Apr

10

I finished reading my latest book, The Blue Bottle Club, this past week. I really enjoyed it; it was somewhat different than the others I had been reading lately. I will put a review of it in Hambones on the reviews page. I also did 3 more “books” last week—-books on tape that is. First up was At Home in Mitford, then Crazy in Alabama and the last one was The Summerhouse. Out of those three, I enjoyed the Mitford one better than the other two!

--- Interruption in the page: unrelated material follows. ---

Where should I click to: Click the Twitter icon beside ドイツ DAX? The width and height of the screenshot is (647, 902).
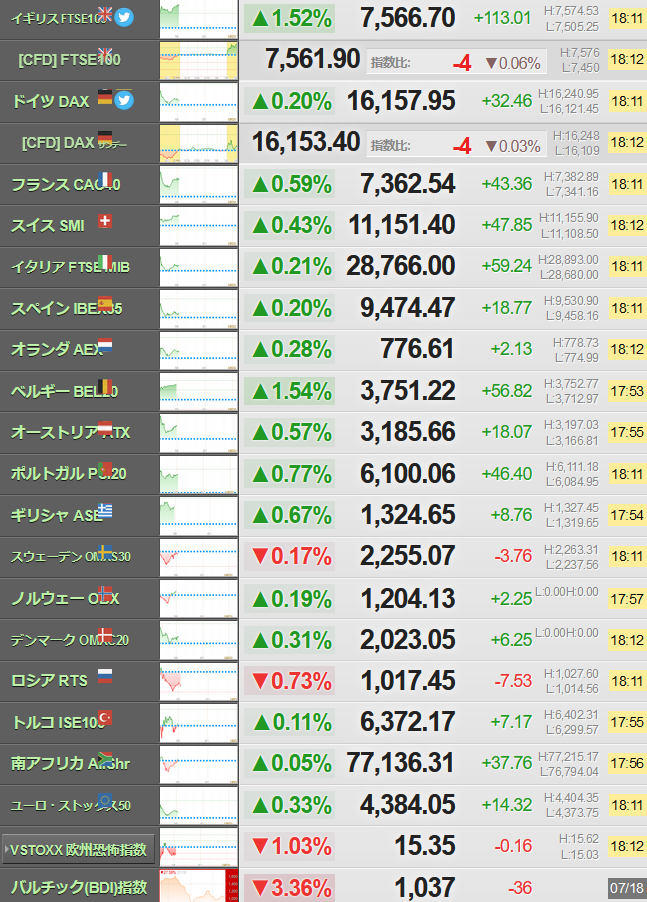[124, 100]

Stacy said Crazy in Alabama is a movie also, and I looked it up and I think she’s right. It was very strange and different than some others I’ve read and I’m not sure I liked it! It is told through the voice of the adult PeeJoe reminiscing about his childhood during the summer of 1965 in Alabama. His Aunt Lucille wants to be an actress and gets the chance to audition for the Beverly Hillbillies tv show. Her husband says no so she kills him, cuts his head off with an electric knife and stuffs it into a Tupperware lettuce keeper and travels across country with it. She leaves her 6 children with her mother so PeeJoe and his brother go to live with their uncle in another small town in Alabama. There is racial unrest in this town during that summer and the 2 stories are interwoven together. I think the cover of the tape said that it was hilarious, or something like that but I didn’t really find it to be too funny. Not the sort of thing that I guess I’m fond of.
The Summerhouse is about 3 women about to turn 40 and they decide to spend their birthday together at a summerhouse in Maine. They had met at the DMV when they turned 21 and were renewing their driver’s licenses and spent a day together. But now it has been 19 years since they had seen one another so they catch up on each other during their time together in Maine. They go to talk with Madame Zoya, a fortune teller/pyschic who gives them some choices they can make about their past and futures. This was where it got a little different to me and more fantasy like I suppose! I don’t want to say too much about it because I think Stacy will read it……..don’t wait til summer, it really doesn’t have much to do with summer anyway! But I suppose it can make you think about choices you make and how one choice can lead you one direction or another; but I don’t usually like to think about stuff too much when reading!
At Home in Mitford is a homespun tale about Father Tim, an Episcopal priest in this small town in North Carolina. Nothing much bad happens there and his lonely life is filled slowly but surely with unlikely characters. This is a series and I would probably read more of these later on. Out of the 3 I listened to, I liked this one first, Summerhouse next and Crazy in Alabama last and not nearly as much!
The Blue Bottle Club I loved reading! In Ashville, North Carolina, on Christmas Day in 1929, 4 teenage girls write their hopes and dreams for the future on slips of paper and store them in a cobalt blue bottle and hide it in the rafters of an attic. Sixty five years later a newswoman covering the story of the demolition of the house is given the bottle by one of the workers. She reads the papers written by the young girls and is determined to track the women down, find out what happened in their lives and do a human interest story on them. Their stories are about broken dreams and betrayed hearts and what they discover in their journey of life.
The review on hambones is here


2 Responses to “Books, and more Books”

  1. Stacy Says:

    Cool, I’m definitely going to read both Summerhouse (it’s been on my library list for over a year, but I just have too many books on my list!), and Blue Bottle Club. Thanks for the reviews.

    I’m glad you liked Mitford, I love those books 🙂

  2. booklogged Says:

    gail, could you give me the address for hambones? Never heard of it, is it a personal site? I would like to read your reviews, if the site isn’t personal.